> [What you will do]:
[A] In the forum thread about twin-engine and four-engine bombers, which British bomber was first sketched as a big twin?
[B] Based on the forum thread about twin-engine and four-engine bombers, say whether each statement agrees with it: (i) Shortround6 describes the Vulture as essentially two uprated Merlins. (ii) Milosh points out that design work on the He177 started in 1936. (iii) parsifal thinks the He177 would be much faster than a four-engine bomber.
[C] Carry on the forum thread about twin-engine and four-engine bombers from the point where it stops.

** start of Document passage **

That entirely misses the point of why I mentioned the He-177. 

Is a bomber with two large engines inherently faster then a bomber with 4 small engines?


----------



## parsifal (Mar 24, 2011)

well, in the case of the he177, i would say yes, but not by much


----------



## Shortround6 (Mar 25, 2011)

davebender said:


> That entirely misses the point of why I mentioned the He-177.
> 
> Is a bomber with two large engines inherently faster then a bomber with 4 small engines?



If we assume that the two bombers will have equal bomb loads, carried over equal distances with an equal defensive armament and crewed by the same number of men the answer is yes, but as has been stated, not by a great amount. 
The British were very interested in big twins but they didn't work out in practice, see the Vickers Warwick in addition to the Manchester and the Halifax was originally sketched as a big twin. 
There were usually two differences between theory and reality. One was the engine out situation, a big twin losing one engine was like a 4 engine plane loosing two engines on the same side. Climb rate on one engine was sometimes in the negative numbers. Second was that at any given time most countries did not have a "big" engine that was twice the power of a common smaller engine. Vulture was essentially two up rated Kestrels not two Merlins, Bristol Centaurus was essentially two 9 cylinder Perseus engines not a double Hercules. even the US R-3350 Double Cyclone wasn't really two R-1820 Cyclones.
On a really clean airframe the difference between 4 small nacelles and two large nacelles may make a noticeable difference, once you add a number of drag producing gun positions/turrets, astro domes, antennas and such the differences in engine nacelle drag, while measurable, becomes a much smaller piece of the pie.


----------



## Milosh (Mar 25, 2011)

davebender said:


> That entirely misses the point of why I mentioned the He-177.
> 
> Is a bomber with two large engines inherently faster then a bomber with 4 small engines?


 
How long did it take for the He177 to become a somewhat usable a/c? Note the design started in 1936.


----------



## davebender (Mar 25, 2011)

** end of Document passage **
** start of Raw data **

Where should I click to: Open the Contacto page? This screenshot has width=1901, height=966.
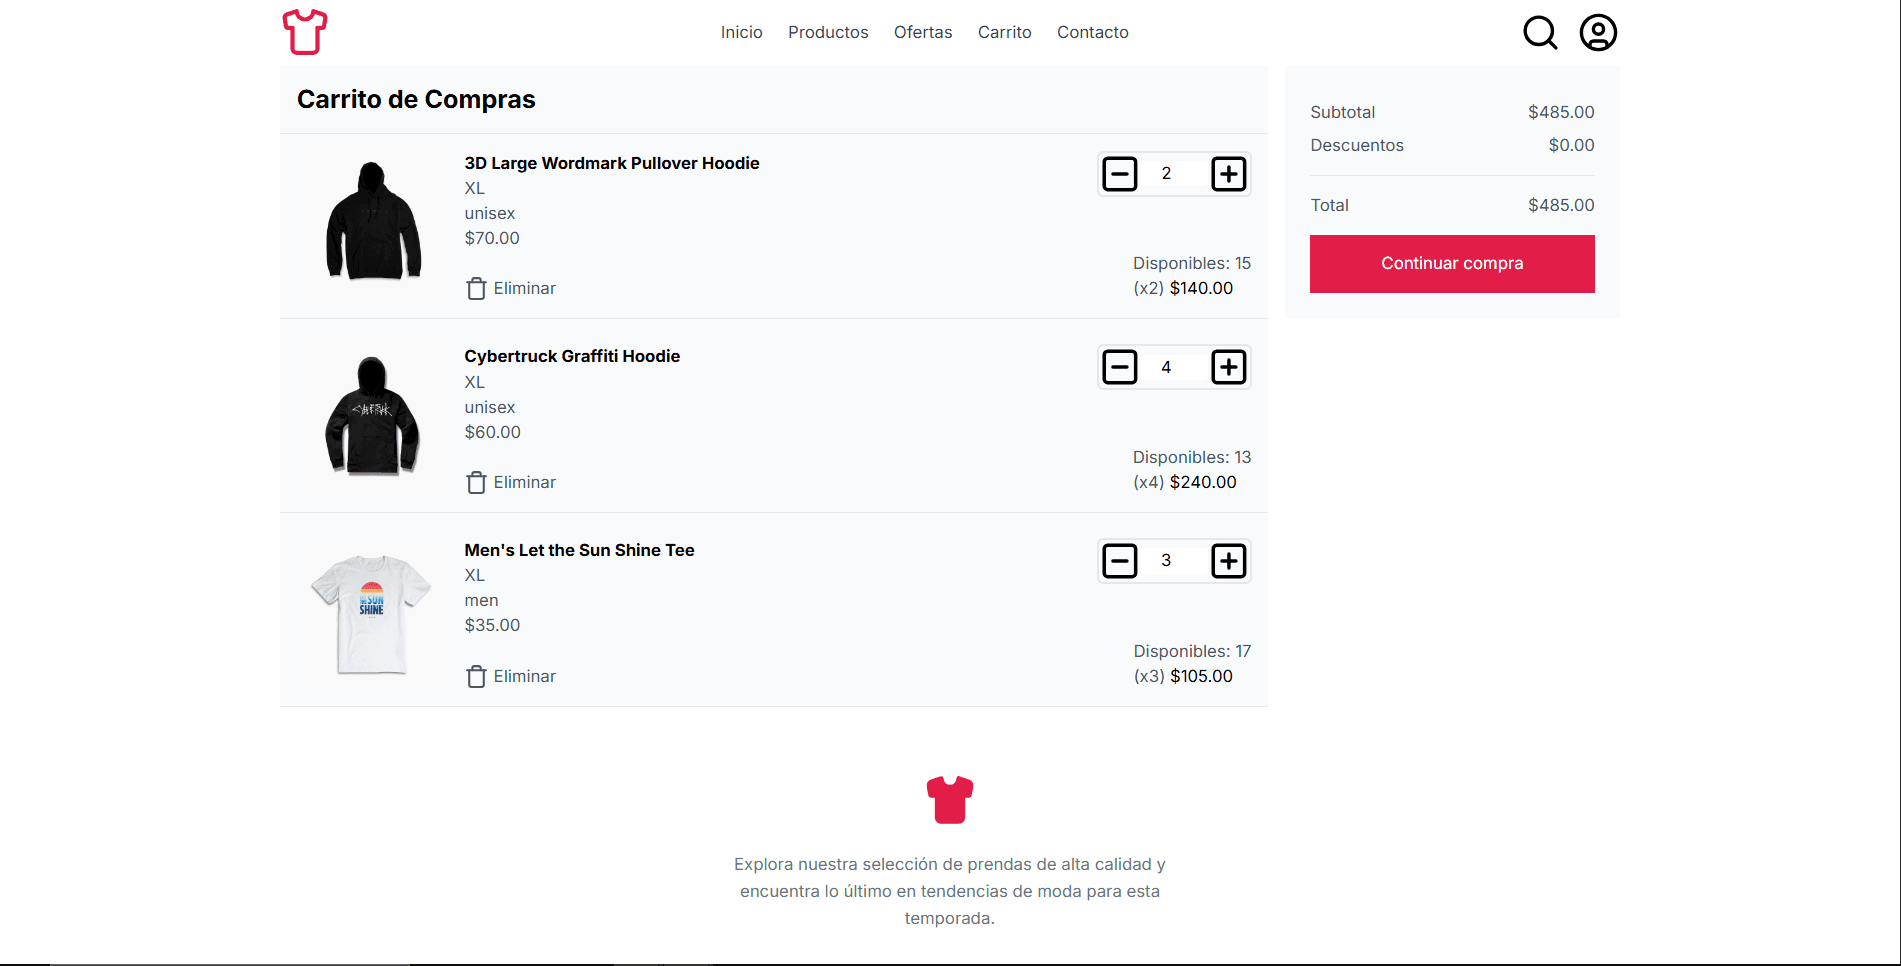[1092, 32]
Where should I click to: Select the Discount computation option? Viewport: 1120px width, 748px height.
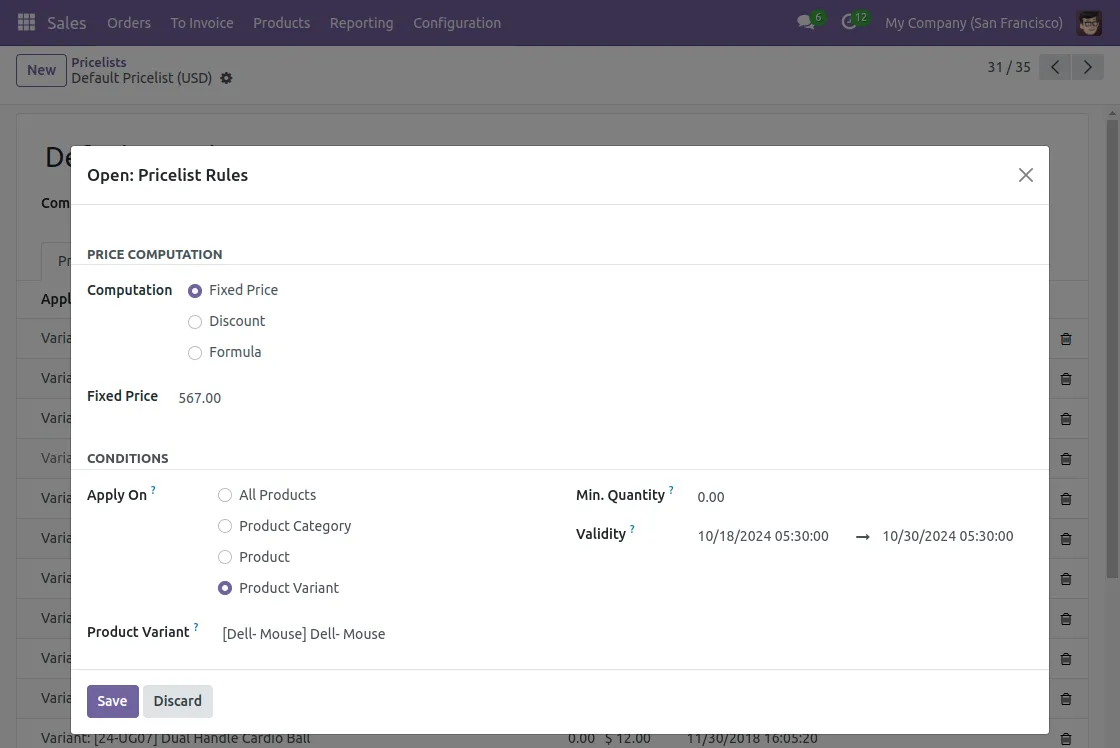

** end of Raw data **

> [Task-by-task answers]:
[A] The Halifax.

[B]
(i) No: "Vulture was essentially two up rated Kestrels not two Merlins"
(ii) Yes: "Note the design started in 1936."
(iii) No: "well, in the case of the he177, i would say yes, but not by much"

[C]
One of the primary advantages of a fast cruise speed is you don't need so many defensive gun positions and crew to operate them. Speed itself makes the bomber more difficult to intercept with fighters and to hit with AA fire. This allows a greater portion of the total aircraft payload (loaded weight minus empty weight) to be used for fuel and bomb load.


----------



## davebender (Mar 25, 2011)

17 April 1936. Bomber A specification issued by RLM.
.....Top speed of 335 mph
.....Operational radius of 1,000 miles with a 2,000kg payload.
.....Operational radius of 1,800 miles with a 1,000kg payload.
.....Expected to be operational by 1940.
The last item proved wildly optimistic.

February 1943. He-177A5 enters service. 
This was the main production version with most of the bugs fixed. 

Back to the Avro Manchester....
November 1936. 7 months after the German Bomber A specification.
RAF issued Specification P13/36 which initiated development of the Manchester bomber.

So....
If the Manchester bomber develops at the same pace as the German He-177 then it should be fully operational and in mass production before the end of 1943.

However the two aircraft programs have different technical bottlenecks. He-177 engines per se worked just fine. Heinkel had to fix the He-177 engine cowlings. I think that took a lot of experimentation to get them right. The Manchester will probably need a different engine, which will likely be the 24 cylinder Sabre.


----------



## tomo pauk (Mar 25, 2011)

If one wants a to re-engine the Manchester ASAP, R-2800s would've been the right choice. Of course, only humble numbers would've been available in 1942. Turboed 2800s ring favorably too (flying comfortably at 25K at decent speed, descend to 15K for a bomb run, then climbing above 25K heading home), but again low numbers kick in prior 1943. 
As a night bomber that relies at avoidance, rather than to gun down opposing fighters, some reduction in defensive armament would've reduced drag weight, adding to survivability. Plus, the higher cruising speed service ceiling help avoid most of the Flak.


----------



## Milosh (Mar 25, 2011)

The He177 got a different engine, DB606 > DB610. There was more than just the cowlings as oil tended to collect and cause fires.

3 March 1942 was the date of the first Lancaster mission, a year ahead of the A-5. This means the British are dropping masses of bombs on Germany for a year. A viable weapon in use while waiting for a Manchester powered by the questionable Sabre engines to mature.


----------



## parsifal (Mar 25, 2011)

davebender said:


> One of the primary advantages of a fast cruise speed is you don't need so many defensive gun positions and crew to operate them. Speed itself makes the bomber more difficult to intercept with fighters and to hit with AA fire. This allows a greater portion of the total aircraft payload (loaded weight minus empty weight) to be used for fuel and bomb load.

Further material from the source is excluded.